TASK DETAILS
Every line with "agent" in it should be copied from the data.

INPUT
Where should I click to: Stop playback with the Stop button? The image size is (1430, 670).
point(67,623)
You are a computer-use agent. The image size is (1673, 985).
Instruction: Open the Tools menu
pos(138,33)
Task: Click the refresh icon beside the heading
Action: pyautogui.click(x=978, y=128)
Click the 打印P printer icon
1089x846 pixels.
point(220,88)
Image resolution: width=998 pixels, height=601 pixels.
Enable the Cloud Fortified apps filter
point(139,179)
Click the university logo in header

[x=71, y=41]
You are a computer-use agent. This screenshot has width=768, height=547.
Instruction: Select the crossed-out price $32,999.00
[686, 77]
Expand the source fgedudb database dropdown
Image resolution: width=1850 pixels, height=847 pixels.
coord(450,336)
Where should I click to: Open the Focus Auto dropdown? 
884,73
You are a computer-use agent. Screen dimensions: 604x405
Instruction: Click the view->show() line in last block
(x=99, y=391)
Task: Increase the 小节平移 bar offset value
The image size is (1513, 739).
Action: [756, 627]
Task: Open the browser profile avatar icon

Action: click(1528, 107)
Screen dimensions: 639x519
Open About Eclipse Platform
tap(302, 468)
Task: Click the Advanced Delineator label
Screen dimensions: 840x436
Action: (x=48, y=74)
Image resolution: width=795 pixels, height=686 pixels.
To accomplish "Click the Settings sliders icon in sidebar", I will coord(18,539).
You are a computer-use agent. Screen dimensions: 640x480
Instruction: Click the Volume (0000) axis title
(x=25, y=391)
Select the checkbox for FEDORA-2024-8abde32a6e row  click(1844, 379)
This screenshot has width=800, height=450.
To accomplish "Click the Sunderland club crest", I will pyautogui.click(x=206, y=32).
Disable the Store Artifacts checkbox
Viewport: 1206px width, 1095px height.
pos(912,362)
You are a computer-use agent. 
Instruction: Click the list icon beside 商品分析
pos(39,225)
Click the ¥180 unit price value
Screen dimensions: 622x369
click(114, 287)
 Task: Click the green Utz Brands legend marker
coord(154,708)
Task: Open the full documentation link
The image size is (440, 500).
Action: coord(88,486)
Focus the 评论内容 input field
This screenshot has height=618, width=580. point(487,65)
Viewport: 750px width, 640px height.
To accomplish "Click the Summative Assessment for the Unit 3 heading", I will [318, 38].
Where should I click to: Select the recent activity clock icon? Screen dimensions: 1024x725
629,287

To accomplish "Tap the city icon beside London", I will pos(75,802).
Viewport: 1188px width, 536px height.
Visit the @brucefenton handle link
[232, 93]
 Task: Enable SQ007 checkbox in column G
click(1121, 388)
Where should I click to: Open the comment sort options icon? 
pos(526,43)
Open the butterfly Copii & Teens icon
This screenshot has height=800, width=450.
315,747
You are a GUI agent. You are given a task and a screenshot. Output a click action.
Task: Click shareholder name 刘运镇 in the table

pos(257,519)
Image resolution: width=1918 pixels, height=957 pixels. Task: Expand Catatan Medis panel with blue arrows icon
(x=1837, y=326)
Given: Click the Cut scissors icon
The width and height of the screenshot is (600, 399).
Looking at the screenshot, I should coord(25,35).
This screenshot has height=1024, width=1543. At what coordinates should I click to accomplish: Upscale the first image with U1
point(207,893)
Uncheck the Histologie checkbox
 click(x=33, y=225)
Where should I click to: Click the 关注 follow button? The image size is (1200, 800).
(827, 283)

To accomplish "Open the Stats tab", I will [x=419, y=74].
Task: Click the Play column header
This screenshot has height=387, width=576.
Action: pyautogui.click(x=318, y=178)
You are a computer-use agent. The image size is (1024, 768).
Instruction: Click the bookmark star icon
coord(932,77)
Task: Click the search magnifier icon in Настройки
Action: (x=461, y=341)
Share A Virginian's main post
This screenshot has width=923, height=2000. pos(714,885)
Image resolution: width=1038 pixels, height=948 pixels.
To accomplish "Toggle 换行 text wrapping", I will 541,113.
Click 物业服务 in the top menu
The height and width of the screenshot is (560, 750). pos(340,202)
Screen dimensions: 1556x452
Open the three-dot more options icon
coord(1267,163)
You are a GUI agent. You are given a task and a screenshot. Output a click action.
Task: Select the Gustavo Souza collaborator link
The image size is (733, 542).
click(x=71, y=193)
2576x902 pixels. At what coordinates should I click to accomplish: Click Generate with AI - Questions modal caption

RESPONSE BELOW
You are a computer-use agent. The image size is (1673, 985).
You are a computer-use agent. This screenshot has width=768, height=547.
You are a computer-use agent. Screen dimensions: 604x405
You are a computer-use agent. Screen dimensions: 640x480
You are a computer-use agent. 
You are a GUI agent. You are given a task and a screenshot. Output a click action.
You are a computer-use agent. The image size is (1024, 768).
You are a GUI agent. You are given a task and a screenshot. Output a click action.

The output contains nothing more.